Луций Анней Флор. Эпитомы

   Молодые хищники – Рим и Карфаген – активно расширяли свои владения, пока их границы не приблизились друг к другу. Точкой соприкосновения стал благодатный во всех отношениях остров в Средиземном море. Он-то и явился причиной кровавых войн соперников, претендовавших на главенствующую роль в мире.
   Первые 500 лет своей истории Рим оставался исключительно сухопутным народом. В это время народ-воин оспаривал первенство на Италийском полуострове. И вот, «победив Италию, римский народ дошел до пролива и остановился, подобно огню, который, опустошив пожаром встречные леса, постепенно затихает, натолкнувшись на реку, – пишет Флор. – Вскоре он увидел вблизи богатейшую добычу, каким-то образом отторгнутую, словно оторванную от Италии. Он воспылал страстным стремлением к ней, а поскольку ее нельзя было привязать ни насыпью, ни мостами, решил, что ее следует взять силой и присоединить к материку с помощью войны».

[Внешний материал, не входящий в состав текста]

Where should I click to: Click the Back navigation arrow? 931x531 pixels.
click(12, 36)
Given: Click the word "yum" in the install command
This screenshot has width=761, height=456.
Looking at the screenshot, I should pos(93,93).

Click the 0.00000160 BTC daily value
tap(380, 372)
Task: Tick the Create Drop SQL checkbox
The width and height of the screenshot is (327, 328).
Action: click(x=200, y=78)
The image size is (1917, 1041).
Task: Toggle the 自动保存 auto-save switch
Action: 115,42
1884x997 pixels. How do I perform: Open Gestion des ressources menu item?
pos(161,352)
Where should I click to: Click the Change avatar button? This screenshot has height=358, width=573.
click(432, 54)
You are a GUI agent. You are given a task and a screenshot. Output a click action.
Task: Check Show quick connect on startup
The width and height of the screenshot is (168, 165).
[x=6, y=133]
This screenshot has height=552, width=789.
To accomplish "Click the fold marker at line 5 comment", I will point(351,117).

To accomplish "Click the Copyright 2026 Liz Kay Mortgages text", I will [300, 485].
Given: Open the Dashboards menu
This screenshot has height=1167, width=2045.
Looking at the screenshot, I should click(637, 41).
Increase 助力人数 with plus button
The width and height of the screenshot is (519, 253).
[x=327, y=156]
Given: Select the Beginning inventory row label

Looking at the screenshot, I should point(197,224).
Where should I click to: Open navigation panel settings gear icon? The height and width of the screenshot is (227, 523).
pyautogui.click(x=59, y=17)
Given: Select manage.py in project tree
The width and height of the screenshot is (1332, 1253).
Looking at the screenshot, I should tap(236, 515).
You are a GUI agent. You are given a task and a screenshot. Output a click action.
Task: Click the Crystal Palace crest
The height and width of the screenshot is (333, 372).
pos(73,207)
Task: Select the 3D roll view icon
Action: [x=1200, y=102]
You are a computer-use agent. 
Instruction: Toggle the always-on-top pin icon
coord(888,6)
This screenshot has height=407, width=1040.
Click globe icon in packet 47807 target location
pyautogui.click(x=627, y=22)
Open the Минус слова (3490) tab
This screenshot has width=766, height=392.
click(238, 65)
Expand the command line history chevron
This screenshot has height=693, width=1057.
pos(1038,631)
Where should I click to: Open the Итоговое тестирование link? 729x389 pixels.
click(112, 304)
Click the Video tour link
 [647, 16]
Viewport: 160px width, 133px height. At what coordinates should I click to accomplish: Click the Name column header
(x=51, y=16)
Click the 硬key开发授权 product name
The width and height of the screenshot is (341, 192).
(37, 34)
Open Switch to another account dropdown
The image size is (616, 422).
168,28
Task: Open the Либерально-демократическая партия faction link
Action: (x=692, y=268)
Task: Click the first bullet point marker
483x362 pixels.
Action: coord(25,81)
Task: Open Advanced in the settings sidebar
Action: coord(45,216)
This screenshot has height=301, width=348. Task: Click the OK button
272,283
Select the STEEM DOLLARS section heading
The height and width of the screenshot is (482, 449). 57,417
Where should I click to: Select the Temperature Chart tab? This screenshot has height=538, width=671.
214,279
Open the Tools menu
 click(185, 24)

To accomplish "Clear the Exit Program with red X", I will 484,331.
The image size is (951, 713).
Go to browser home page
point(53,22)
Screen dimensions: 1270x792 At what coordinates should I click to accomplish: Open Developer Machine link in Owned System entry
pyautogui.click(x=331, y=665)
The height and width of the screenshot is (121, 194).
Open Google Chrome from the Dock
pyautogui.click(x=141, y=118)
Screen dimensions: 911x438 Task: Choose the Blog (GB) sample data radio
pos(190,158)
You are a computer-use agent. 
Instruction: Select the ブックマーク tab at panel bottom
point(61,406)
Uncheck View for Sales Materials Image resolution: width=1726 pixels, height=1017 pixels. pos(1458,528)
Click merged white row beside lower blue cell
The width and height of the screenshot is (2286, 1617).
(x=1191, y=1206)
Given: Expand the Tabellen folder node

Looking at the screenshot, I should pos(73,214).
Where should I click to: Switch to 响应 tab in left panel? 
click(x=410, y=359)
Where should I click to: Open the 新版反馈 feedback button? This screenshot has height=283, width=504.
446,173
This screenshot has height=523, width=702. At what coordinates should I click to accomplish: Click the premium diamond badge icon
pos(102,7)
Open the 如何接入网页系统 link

   Флор имел в виду, конечно же, Сицилию. Но лакомый кусок оказался занятым. Восточная часть острова подчинялась Сиракузам. Более обширными были владения карфагенян. Карфаген в ту пору безраздельно властвовал в Западном Средиземноморье и даже не рассматривал Рим в качестве серьезного соперника. Тем более что Рим и Карфаген в 306 году до н. э. заключили договор, по которому для римлян была закрыта Сицилия, а для карфагенян – Италия.
   Бесстрашных хозяев «италийского сапога» подобные условности ничуть не смутили – уж очень хотелось иметь под каблуком богатейший остров. А когда у государств появляется желание воевать, причина для войны всегда находится. В случае с Римом и Карфагеном ее доставили кампанские наемники – мамертинцы (люди Марса).
   Античные солдаты удачи незадолго до описываемых событий служили сиракузскому тирану Агафоклу. После его смерти в 282 году до н. э. нужда в наемниках отпала: сиракузяне их рассчитали, и тем пришлось отправляться обратно в Италию. На беду, на пути мамертинцев оказался город Мессана (ныне Мессина), при виде которого у наемников пропало желание спешить к родным италийским очагам. Да ничего хорошего их там и не ждало – привыкшие к войне, богатой добыче, роскошной жизни, они не представляли себя за плугом или гончарным кругом.
 
 
   Сицилия, самый большой остров в Средиземном море
 
   Мессана была крупнейшим после Сиракуз городом на Сицилии. Мамертинцы, по словам Полибия, «давно уже с завистью взиравшие на красоту и общее благосостояние города, воспользовались первым удобным случаем, чтобы захватить город. Будучи допущены в город как друзья, они завладели им, часть жителей изгнали, других перебили, а женщин и детей несчастных мессанян, какие кому попались в руки при самом совершении злодеяния, кампанцы присвоили себе, засим остальное имущество и землю поделили между собой».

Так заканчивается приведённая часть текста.